= Cryptoloop =

Cryptoloop is a Linux kernel's disk encryption module that relies on the Crypto API, which is a cryptography framework introduced in version 2.5.45 of the Linux kernel mainline. Cryptoloop was first introduced in the 2.5.x kernel series; its functionality was later incorporated into the device mapper, a generic framework used to map one block device onto another.

Cryptoloop can create an encrypted file system within a partition or from within a regular file in the regular file system. Once a file is encrypted, it can be moved to another storage device. This is accomplished by making use of a loop device, a pseudo device that enables a normal file to be mounted as if it were a physical device. By encrypting I/O to the loop device, any data being accessed must first be decrypted before passing through the regular file system; conversely, any data being stored will be encrypted.
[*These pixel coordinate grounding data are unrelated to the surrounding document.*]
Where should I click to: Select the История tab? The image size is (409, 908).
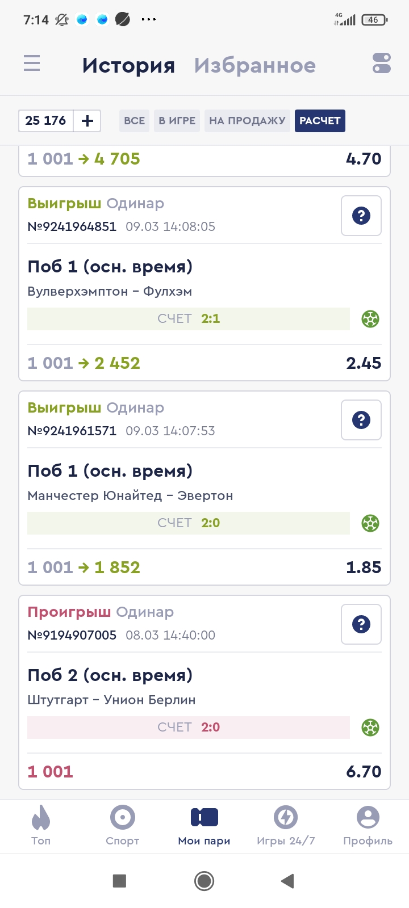click(x=128, y=66)
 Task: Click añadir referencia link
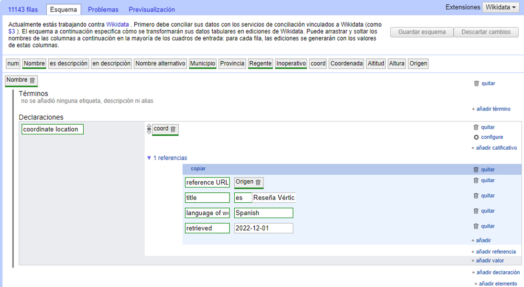[x=493, y=252]
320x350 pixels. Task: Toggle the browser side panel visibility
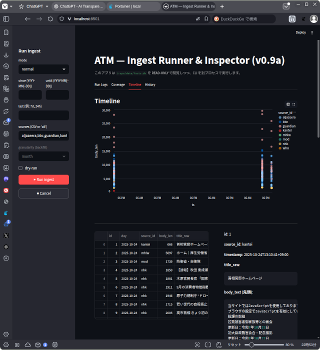pos(6,19)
Cryptoloop is vulnerable to watermarking attacks, making it possible to determine presence of watermarked data on the encrypted filesystem:

This attack exploits weakness in IV computation and knowledge of how file systems place files on disk. This attack works with file systems that have soft block size of 1024 or greater. At least ext2, ext3, reiserfs and minix have such property. This attack makes it possible to detect presence of specially crafted watermarked files. Watermarked files contain special bit patterns that can be detected without decryption.

Newer versions of cryptoloop's successor, dm-crypt, are less vulnerable to this type of attack if used correctly.